> Exercise goal: Can you print, unchanged, the stretch of the listing from the line containing "Click the 195" through the line containing "Tap the central"?

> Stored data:
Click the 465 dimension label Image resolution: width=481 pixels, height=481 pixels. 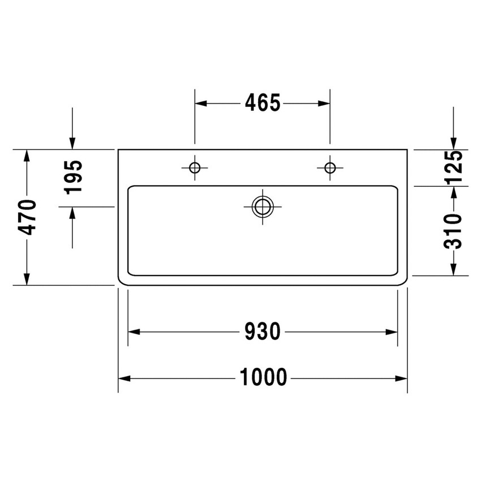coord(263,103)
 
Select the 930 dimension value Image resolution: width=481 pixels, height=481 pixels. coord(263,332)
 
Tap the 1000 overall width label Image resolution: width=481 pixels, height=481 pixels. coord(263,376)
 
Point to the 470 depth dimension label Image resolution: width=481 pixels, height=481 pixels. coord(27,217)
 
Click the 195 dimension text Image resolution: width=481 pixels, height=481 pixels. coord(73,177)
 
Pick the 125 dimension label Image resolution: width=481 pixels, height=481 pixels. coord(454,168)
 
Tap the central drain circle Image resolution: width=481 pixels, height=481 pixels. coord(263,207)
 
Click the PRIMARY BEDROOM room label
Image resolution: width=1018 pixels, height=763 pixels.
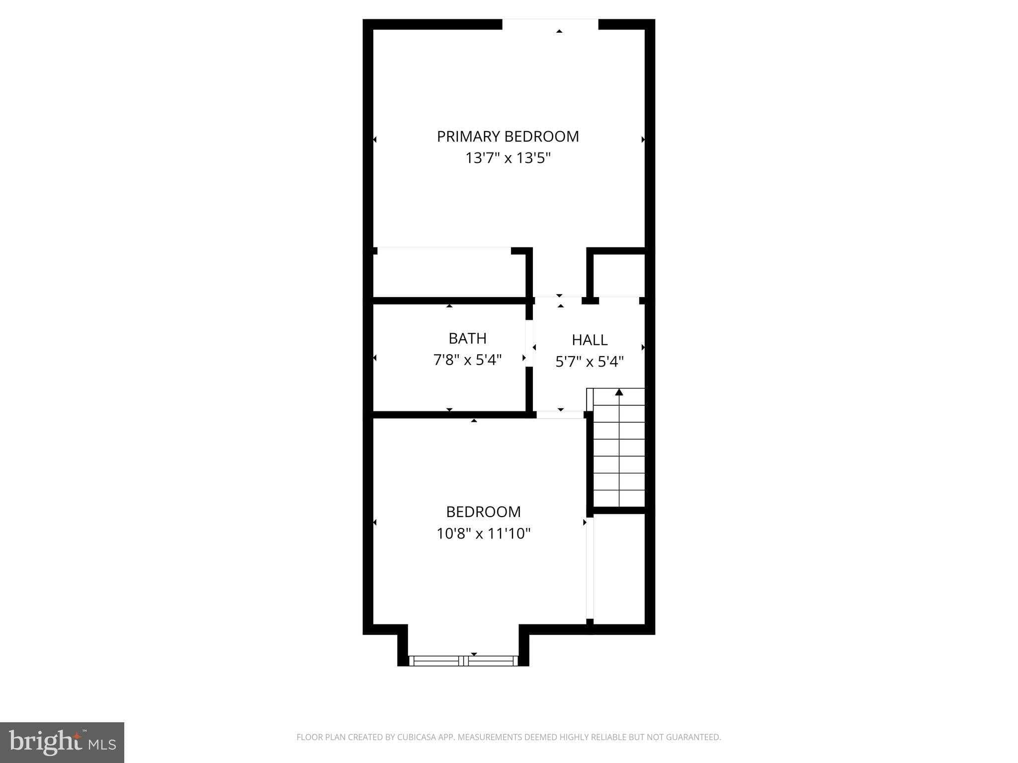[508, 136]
--
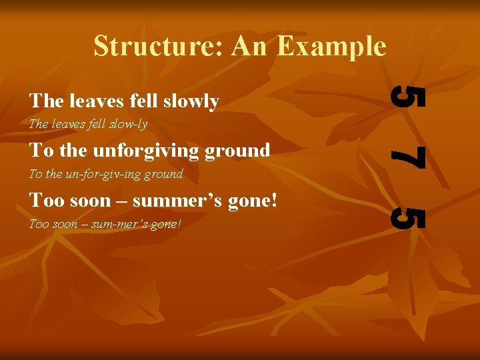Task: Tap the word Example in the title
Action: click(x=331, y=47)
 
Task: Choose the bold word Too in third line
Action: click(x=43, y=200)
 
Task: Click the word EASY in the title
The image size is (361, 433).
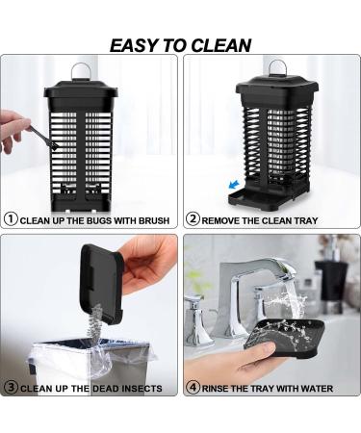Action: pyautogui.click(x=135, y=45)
==
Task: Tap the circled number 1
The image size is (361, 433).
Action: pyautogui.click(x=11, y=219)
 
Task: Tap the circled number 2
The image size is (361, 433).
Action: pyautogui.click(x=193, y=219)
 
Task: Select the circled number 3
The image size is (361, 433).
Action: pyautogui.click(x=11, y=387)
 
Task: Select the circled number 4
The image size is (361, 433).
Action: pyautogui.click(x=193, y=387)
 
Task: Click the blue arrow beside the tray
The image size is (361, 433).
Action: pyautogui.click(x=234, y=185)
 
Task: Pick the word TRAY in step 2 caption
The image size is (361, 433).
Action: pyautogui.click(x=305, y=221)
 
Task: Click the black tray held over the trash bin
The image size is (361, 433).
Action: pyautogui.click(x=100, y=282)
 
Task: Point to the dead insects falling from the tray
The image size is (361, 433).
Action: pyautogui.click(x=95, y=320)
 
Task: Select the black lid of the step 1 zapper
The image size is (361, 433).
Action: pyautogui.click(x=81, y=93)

> Task solution:
Click the 195 dimension text Image resolution: width=481 pixels, height=481 pixels. coord(73,177)
 
Pick the 125 dimension label Image resolution: width=481 pixels, height=481 pixels. coord(454,168)
 
Tap the central drain circle Image resolution: width=481 pixels, height=481 pixels. coord(263,207)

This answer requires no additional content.